Vitamin D Deficiency
Although we can make vitamin D from exposure to sunlight, this may be difficult during the fall/winter months, especially if you live in higher latitudes (far north/south), spend much time indoors, or have darker skin.3,5
Foods High in Vitamin D
Very few foods contain vitamin D – fortified orange juice, fortified dairy products, egg yolks, fatty fish, margarine and mushrooms.4 While orange juice does not naturally contain vitamin D, 8 ounces of fortified orange juice contains 15% of the recommended daily value.*
Through the Life Stages
Below are age specific benefits calcium and vitamin D provide the body:
- Both calcium and vitamin D support the health and formation of bones in mother and child. This is especially important in the later stages of pregnancy when the baby’s skeleton is developing.

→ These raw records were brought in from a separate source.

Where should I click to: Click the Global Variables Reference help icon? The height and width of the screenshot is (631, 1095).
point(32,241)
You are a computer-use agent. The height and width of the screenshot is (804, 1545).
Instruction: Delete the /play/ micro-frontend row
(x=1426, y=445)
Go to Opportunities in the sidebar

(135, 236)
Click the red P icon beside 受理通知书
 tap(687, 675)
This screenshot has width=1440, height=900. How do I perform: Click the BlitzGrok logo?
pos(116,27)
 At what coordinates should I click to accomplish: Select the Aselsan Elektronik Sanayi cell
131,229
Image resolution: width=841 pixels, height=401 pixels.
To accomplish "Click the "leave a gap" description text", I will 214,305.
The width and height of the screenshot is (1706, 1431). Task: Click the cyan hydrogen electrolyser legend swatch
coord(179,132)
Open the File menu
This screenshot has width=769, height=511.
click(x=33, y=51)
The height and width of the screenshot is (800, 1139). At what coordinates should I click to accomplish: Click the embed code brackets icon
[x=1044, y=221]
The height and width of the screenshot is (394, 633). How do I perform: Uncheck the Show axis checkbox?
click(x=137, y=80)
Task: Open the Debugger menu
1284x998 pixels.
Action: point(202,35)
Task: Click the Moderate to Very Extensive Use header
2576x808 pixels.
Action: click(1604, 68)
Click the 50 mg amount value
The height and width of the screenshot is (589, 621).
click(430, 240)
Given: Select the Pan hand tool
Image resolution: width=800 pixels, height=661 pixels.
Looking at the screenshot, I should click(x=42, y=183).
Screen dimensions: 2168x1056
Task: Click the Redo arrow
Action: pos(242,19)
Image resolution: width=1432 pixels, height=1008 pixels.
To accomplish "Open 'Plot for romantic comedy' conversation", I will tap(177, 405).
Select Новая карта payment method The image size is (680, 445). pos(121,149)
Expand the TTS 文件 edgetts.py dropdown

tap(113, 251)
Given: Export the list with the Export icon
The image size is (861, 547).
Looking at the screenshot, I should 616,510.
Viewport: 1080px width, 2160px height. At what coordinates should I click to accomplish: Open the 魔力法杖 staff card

- Fortified orange juice is an excellent, non-dairy source of calcium, typically providing about 350 milligrams per serving, or 30% of the daily needs for pregnant women.3,4*
Kids, Teens & Young Adults
- Maximum bone density is reached by early adulthood; this, it is very important children and teens consume enough calcium.3
- Fortified orange juice can provide almost one-third of the calcium and vitamin D needs of children in a recommended serving (6oz (3/4 cup) for kids under 7 years; 8oz (1cup) for older kids6).
- Vitamin D-fortified orange juice has been shown to increase vitamin D blood levels in children.7
- Fortified orange juice has been shown to be similar to milk in positively affecting markers of bone growth in children.8
- Bones are constantly being remodeled and the entire skeleton is replaced about every 10 years.3 Adequate calcium and vitamin D, as part of a balanced diet along with physical activity, may reduce the risk of osteoporosis.9
- Calcium requirements are higher in persons older than 50 years, and vitamin D needs are higher in persons 70 years and older.3
- An 8-ounce glass of fortified orange juice provides about one-third of the Daily Value for calcium.3
- Fortified orange juice has been shown to be just as effective as a vitamin D supplement in maintaining vitamin D status in adults.10
* Values based on a 2,000 calorie diet. Nutrient values may vary based on manufacturer, brand, and product types.
- Government of Canada, 2019. Acceptable Nutrient Function Claims, Canadian Food Inspection Agency.
- Office of Dietary Supplements, National Institutes of Health. (2017). Dietary supplement fact sheet: Calcium.
- Institute of Medicine, Food and Nutrition Board. Dietary Reference Intakes for Calcium and Vitamin D. Washington, DC: National Academy Press, 2010.
- USDA National Nutrient Database for Standard Reference, Release 28 (slightly revised). US Department of Agriculture, Agricultural Research Service, Nutrient Data Laboratory; May 2016.
- Office of Dietary Supplements, National Institutes of Health. (2018). Dietary supplement fact sheet: Vitamin D.
- Heyman et al. Pediatrics. 2017;139(6):e20170967.
- Economos et al. J Acad Nutr Diet. 2014;114:709-717.
- Neyestani et al. J Human Nutr Diet. 2014; 27:606-616.
- USDA/DHHS. 2015-2020 Dietary Guidelines for Americans.
- Biancuzzo et al. Am J Clin Nutr. 2010;91:1621-1626.